Uma casa com crianças é um organismo vivo

Uma casa com crianças é um desafio. Um teste às nossas capacidades de arrumação, mas também à nossa perceção do que é, afinal, uma casa habitável. Como vivemos melhor? Com ou sem confusão?

Durante anos, desde que me lembro, que sempre me preocupei em ter a casa arrumada. As almofadas tinham de estar cheias. Os sofás impecáveis. Nada de ir para a cama com a cozinha por arrumar ou a roupa por dobrar. Ter crianças mudou muita desta mentalidade. A transição de uma casa “impecável” para uma casa “habitada” foi interessante. Aos poucos, tive de ceder espaço na estante da sala. Arranjar recipientes para os legos – tentando evitar feridas graves devido a minúsculas peças espalhadas pelo chão (e corações partidos pelo desaparecimento de peças vitais para a construção de estrutura imaginárias, capazes de nos levar todos para Marte) -, não me preocupar com livros espalhados pela casa (ou por páginas arrancadas, por vezes mastigadas e recortadas) e, acima de tudo, acreditar que a perfeição não tem piada nenhuma (ou que pelo menos não é tão interessante, pois fecha-nos a porta à possibilidade de falhar e voltar a tentar).

Uma casa com crianças é como um organismo vivo. As peças movimentam-se a velocidades incríveis, tão incríveis que não sabemos o que lhes acontece de um dia para o outro (e aqui está a explicação porque nunca sabemos de nada…). No entanto, a responsabilidade de sabermos é nossa! É como no livro de Afonso Cruz (Nem Todas as Baleia Voam), quando a criança se apercebe que o pai adormeceu antes dele. Se o pai está a dormir, então quem está a velar por ele? Não saber de uma peça de lego, de uma determinada roupa ou esquecermo-nos onde colocámos o elástico do cabelo da cor y, remete-nos para o limiar da estupidez. Aos olhos das nossas crianças, passamos de bestial a bestas em 10 segundos. O ideal, na minha humilde opinião, chama-se responsabilização e muitos cestos. De preferência, um cesto para cada um e esta estrutura da Ikea que adoramos. O beliche também foi das melhores compras que fizemos e aqui vivem não só os nossos filhos, como também tigres, um gato gigante e um monstro, entre outros.

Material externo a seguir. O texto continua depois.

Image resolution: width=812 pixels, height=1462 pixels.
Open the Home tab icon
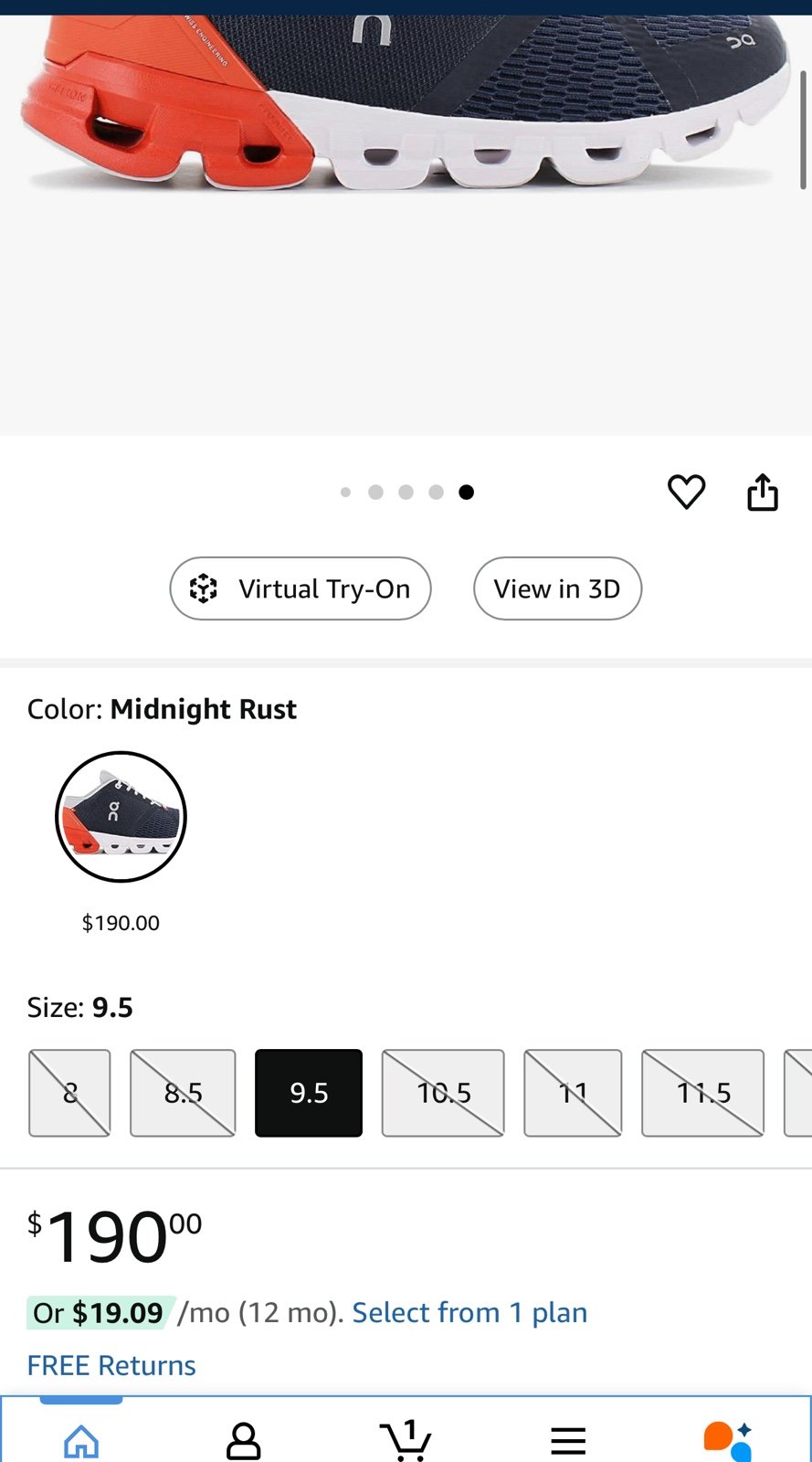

Mas não me interpretem mal. Se há alguém que adora uma casa composta, com os materiais e texturas certas, sou eu. No entanto, com o passar dos anos damos por nós a pensar no que é isso do “certo”? O que torna uma casa algo que amamos? Algo para onde nos apetece sempre voltar mesmo que estejamos do outro lado do mundo? A resposta a esta questão prende-se com dois fatores: as pessoas. As pessoas fazem-nos voltar. E o facto de na casa onde vivemos, estarem espelhadas essas pessoas. As memórias por onde passamos, com quem partilhamos. Ideias que se colam às paredes, um tapete que veio de Marrocos, uma peça de Singapura. Uma caixa de cartão feita com muito esforço e que se tornou a casa imaginária de imensas fadas que vivem no nosso terraço passa a ter tanta importância como o sofá que desenhamos e mandamos construir. Ou todos os livros que me recortam a minha adolescência e porque gosto tanto de ler.

Uma casa só é mais do que tijolo ou cimento, se for gozada. Aproveitada. Decorada com sentimento e coração.

Nota: Recomendo a leitura do estudo da Ikea The Play Report e O Que Faz de Uma Casa, Uma Casa.